Well, they're gettin' the Hilly down.
I'm not a super big fan of certain parts of the management of my work. As a whole I love my job. Our patients are great (a step up from my other hospital -- in most cases), my coworkers are amazing and I enjoy that I'm helping people as well as making money. After almost 4 years there I feel a real bond with many of the nurses, and I'm very happy about that.
Yesterday I got my evaluation. It was less than stellar.
I was shocked.
Mostly I was shocked by what wasn't stellar about it. I mean, there are plenty of things I could work on -- but the things she mentioned, I think she was totally off base.
And I have a complex where I want everyone to like me, and the fact that she said these things about me is killing me. Thankfully, after the evaulation (by someone who's seen me work about two times) I talked with some very honest co-workers (who I have worked with the whole 4 yeras) who also felt like what she said was also entirely off base.
But here's the real issue. I work about 8 hours a week. Sometimes more, sometimes less.
I am with my kids about 9 million hours a week (give or take 8.5 million), doing the whole family thing.
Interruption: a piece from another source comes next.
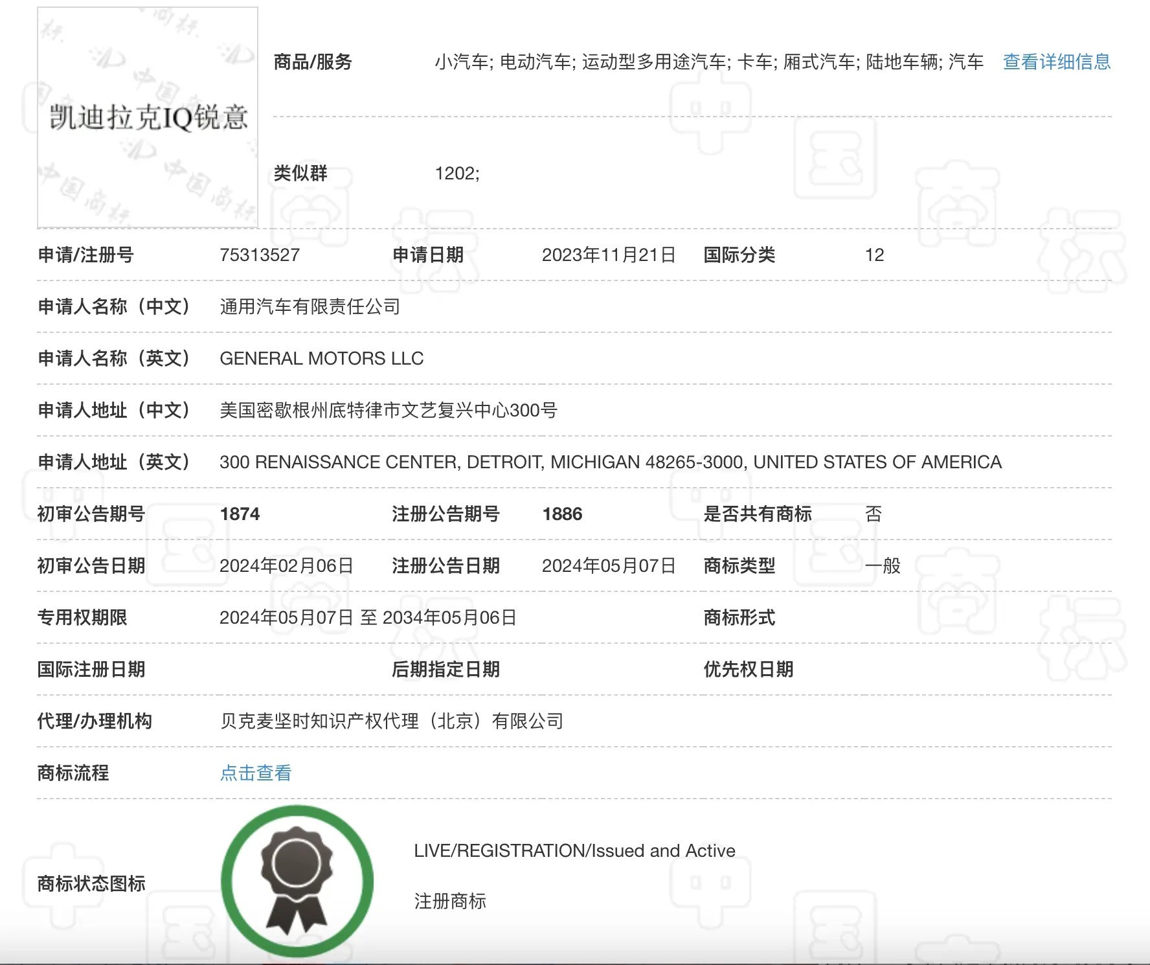Click the GENERAL MOTORS LLC applicant name
Screen dimensions: 1150x965
click(x=321, y=359)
With them, there are real issues (Conner has this whole not following through on stuff thing as of late that I am HATING) that it's entirely my job to resolve. I am the manager, the worker, the co-worker, the director and the CEO (I mean, Drew has a few jobs somewhere in there -- but I think we all know where I'm coming from there).
And yet, I'm letting someone who says something that I know in my heart to be untrue get me down.
And so I pray. I pray that I can not let it affect my life, that I won't let it affect my ability to be a good nurse. I am so thankful for a Father in Heaven who understands how very unforgiving I can be on certain issues and helps me with those.
How do you get over stuff like this?